■ **Problem requirements**
In the entries, find all lines that hold the word "agent" and copy them.

■ **Material for this task**
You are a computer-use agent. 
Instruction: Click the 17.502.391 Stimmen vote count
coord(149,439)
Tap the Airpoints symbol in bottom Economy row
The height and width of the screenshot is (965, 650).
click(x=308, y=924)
---
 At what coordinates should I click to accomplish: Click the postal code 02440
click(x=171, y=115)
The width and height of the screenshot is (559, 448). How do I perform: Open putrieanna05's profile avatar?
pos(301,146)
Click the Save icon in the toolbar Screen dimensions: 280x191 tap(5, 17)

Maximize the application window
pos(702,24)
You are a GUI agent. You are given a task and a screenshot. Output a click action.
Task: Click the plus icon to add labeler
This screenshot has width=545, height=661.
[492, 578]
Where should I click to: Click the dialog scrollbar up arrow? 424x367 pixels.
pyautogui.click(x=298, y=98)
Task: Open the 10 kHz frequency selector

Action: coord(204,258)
==
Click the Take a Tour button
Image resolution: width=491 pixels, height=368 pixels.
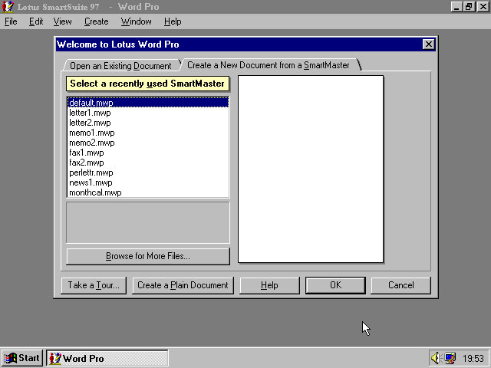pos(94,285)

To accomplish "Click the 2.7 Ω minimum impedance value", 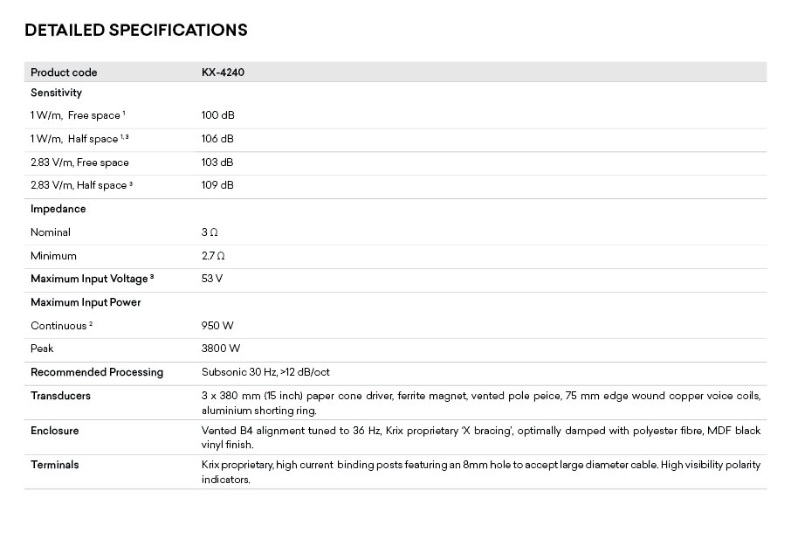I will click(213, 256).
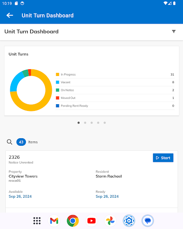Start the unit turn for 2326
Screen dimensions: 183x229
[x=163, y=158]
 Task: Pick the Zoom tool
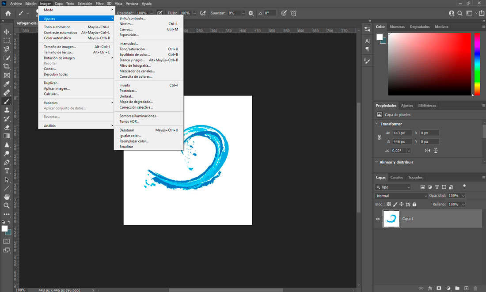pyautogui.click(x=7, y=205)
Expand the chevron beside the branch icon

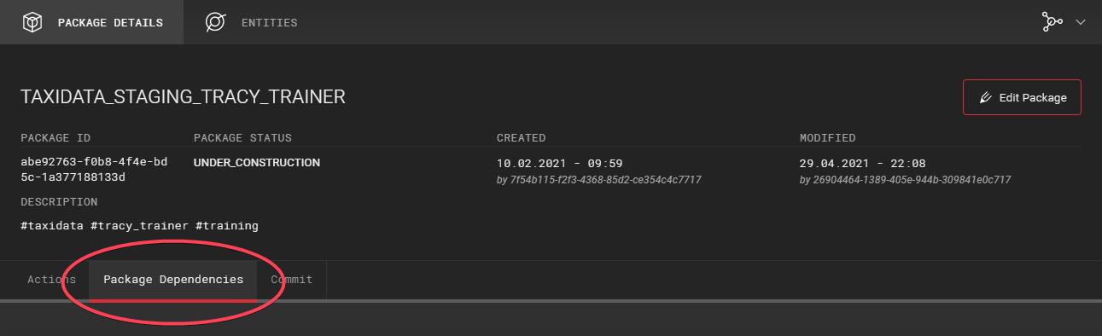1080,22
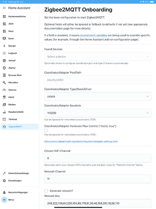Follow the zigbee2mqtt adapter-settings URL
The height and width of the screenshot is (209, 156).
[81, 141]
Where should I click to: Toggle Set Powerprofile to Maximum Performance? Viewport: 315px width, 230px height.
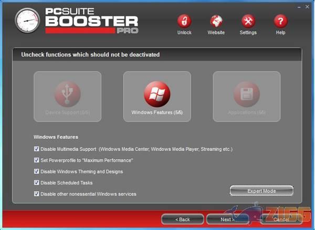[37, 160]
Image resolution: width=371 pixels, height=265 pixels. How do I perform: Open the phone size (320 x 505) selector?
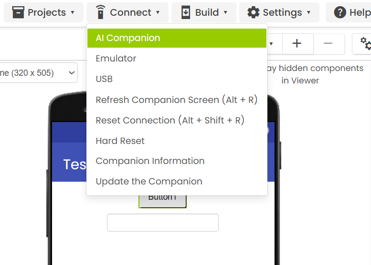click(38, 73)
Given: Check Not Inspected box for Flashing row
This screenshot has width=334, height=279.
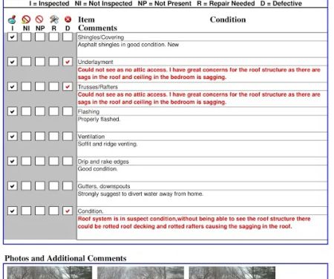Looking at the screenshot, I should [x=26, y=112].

■ **Result below**
You are a computer-use agent. 
You are a GUI agent. You are given a task and a screenshot. Output a click action.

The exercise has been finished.